How to Recognize Success (and When to Get Help)
First and foremost, don’t worry: most patients experience excellent outcomes after MPFL reconstruction if performed by an experienced surgeon and followed by proper rehabilitation. However, recognizing early warning signs of a failed MPFL reconstruction can help ensure that you manage any setbacks promptly, maximizing your chance of a full and lasting recovery.
Key Takeaways
- Recurring dislocation, persistent pain, or stalled rehab progress are the most reliable signs of failure.
- Most failures trace back to unaddressed anatomy — not the ligament reconstruction itself.
- Imaging (X-ray and MRI) plus an experienced specialist evaluation is the diagnostic standard before considering revision surgery.
Learn more about MPFL reconstruction, including how to ensure the best possible outcome following surgery. If you’d like to make an appointment for a second opinion, please reach out.
Photo by yury kirillov on Unsplash
Frequently Asked Questions
How common is MPFL reconstruction failure?
Reported failure rates after primary MPFL reconstruction are generally low, typically in the single digits in published series, when surgery is performed by an experienced surgeon and predisposing anatomy (patella alta, trochlear dysplasia, elevated TT–TG distance) is identified and addressed. Higher failure rates are reported when underlying anatomy is left untreated.
How soon after surgery can MPFL reconstruction be considered to have failed?
A clear redislocation during routine activity, ongoing locking or giving-way after the initial healing window, or stalled progress in physical therapy beyond the expected recovery curve all warrant re-evaluation. Some patients have post-op pain or stiffness early on that improves with rehab; ongoing or recurring instability is the most concerning sign and should not be dismissed.
What imaging is needed to diagnose a failed MPFL reconstruction?
A focused workup typically includes weight-bearing X-rays to assess patellar height, alignment, and tunnel position, plus MRI to evaluate graft integrity, cartilage status, and any associated lesions. CT may be added to measure tibial tubercle–trochlear groove (TT–TG) distance or to plan a revision when bony anatomy needs to be corrected.

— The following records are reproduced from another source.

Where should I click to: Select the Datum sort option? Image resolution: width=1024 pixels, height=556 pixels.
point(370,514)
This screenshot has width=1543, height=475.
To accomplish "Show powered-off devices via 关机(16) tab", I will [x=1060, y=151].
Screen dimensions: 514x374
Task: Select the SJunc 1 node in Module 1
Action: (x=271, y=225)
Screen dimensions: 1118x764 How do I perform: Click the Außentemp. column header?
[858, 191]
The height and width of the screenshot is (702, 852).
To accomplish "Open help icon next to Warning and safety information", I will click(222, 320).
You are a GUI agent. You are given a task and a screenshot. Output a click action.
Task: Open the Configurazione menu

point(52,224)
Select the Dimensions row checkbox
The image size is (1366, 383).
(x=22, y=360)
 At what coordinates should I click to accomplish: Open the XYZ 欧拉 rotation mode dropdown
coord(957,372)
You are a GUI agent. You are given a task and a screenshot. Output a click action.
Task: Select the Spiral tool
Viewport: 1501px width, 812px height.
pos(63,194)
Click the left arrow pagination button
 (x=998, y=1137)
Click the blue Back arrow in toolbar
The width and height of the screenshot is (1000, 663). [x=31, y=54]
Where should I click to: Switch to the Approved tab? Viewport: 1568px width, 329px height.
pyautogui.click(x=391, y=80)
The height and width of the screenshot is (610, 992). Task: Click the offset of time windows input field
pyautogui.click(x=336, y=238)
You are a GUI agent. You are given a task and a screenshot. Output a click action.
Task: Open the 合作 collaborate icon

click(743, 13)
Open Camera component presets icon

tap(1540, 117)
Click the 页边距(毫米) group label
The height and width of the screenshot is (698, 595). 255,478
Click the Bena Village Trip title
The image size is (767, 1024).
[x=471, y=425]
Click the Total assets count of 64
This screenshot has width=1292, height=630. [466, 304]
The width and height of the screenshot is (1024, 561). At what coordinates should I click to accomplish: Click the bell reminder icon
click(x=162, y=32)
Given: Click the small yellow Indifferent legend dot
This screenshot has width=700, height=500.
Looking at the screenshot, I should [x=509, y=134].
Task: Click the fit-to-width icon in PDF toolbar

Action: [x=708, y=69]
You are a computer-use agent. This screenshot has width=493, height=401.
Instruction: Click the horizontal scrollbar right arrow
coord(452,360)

Is revision MPFL surgery successful?
Outcomes after revision MPFL reconstruction are generally good when the cause of the original failure is correctly identified and addressed — this often means combining a revision MPFL with a tibial tubercle osteotomy, trochleoplasty, or correction of limb malalignment. Outcomes are less predictable when anatomic risk factors are still left untreated, which is why a thorough patellofemoral workup matters.
When should I get a second opinion on a possible failed MPFL reconstruction?
A second opinion is reasonable any time symptoms of instability or pain return, progress in supervised physical therapy stalls, or the cause of ongoing problems has not been clearly explained. A patellofemoral specialist who routinely treats recurrent instability can review prior imaging, examine the knee, and lay out the realistic options — including non-operative paths.